"What's a Nice Girl Like You Doing. . . ?"

“What’s a nice girl like you doing writing horror short stories?” I’m asked, many times. The answer is as difficult to formulate as it is easy.
Well, let’s see. . . . The binary opposite of good is evil, and the binary opposite of light is dark. If we are to agree that one can’t exist unless the other does, it might come closer to explaining my interest in horror.
I caution to add that just because my characters choose the dark and often frightening paths, it does not imply that their writer must do the same. Maybe another way of putting this is I allow my characters total free will. Ah, there we go again with the so-called good–the ability to choose right from wrong, virtue from sin.

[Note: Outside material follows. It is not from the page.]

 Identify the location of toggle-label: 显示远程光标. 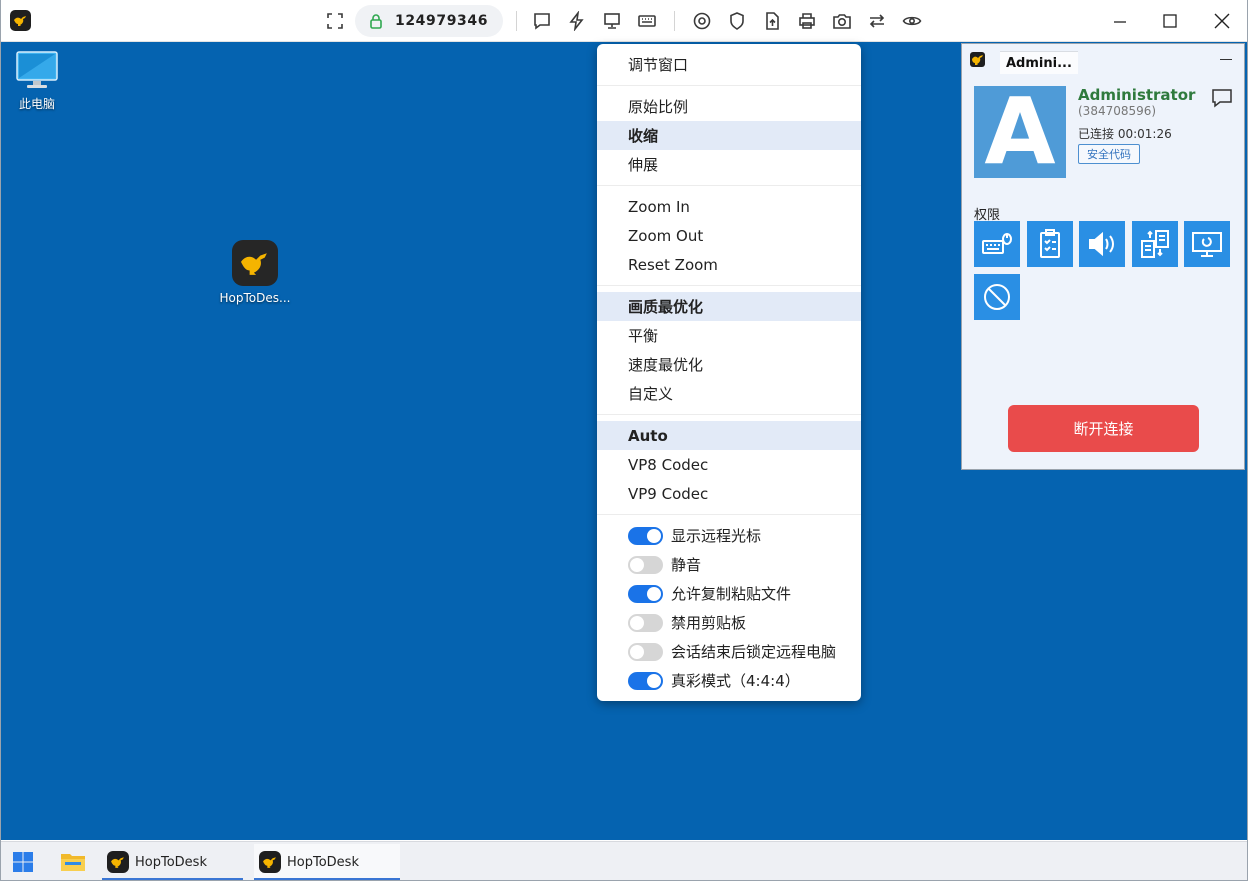
(716, 536).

The latter is true in my recently published short story “The Pack” published in the anthology Ugly Babies 2, where Hannah chooses to go into the woods after six p.m., looking for her run-away dog. This is a choice she makes against the better judgment of her husband and the security guard at Timber Lodge. Is it any wonder then that she must pay the consequence?
Other times, it’s only a matter of being in the wrong place at the wrong time as when the gargoyle in my short story “In the Shadow of the Square” (the Were Traveler) suddenly and unexpected falls from his pinnacle atop the cathedral and lands in St. Mark’s Square in Venice.
Life is life. We hear the expression, “Bad things happen to good people,” meaning that often things are out of our control. Life isn’t always fair for us or for characters.
The world is far from a perfect place, and until it is, horror will continue to take place both realistically and in fiction.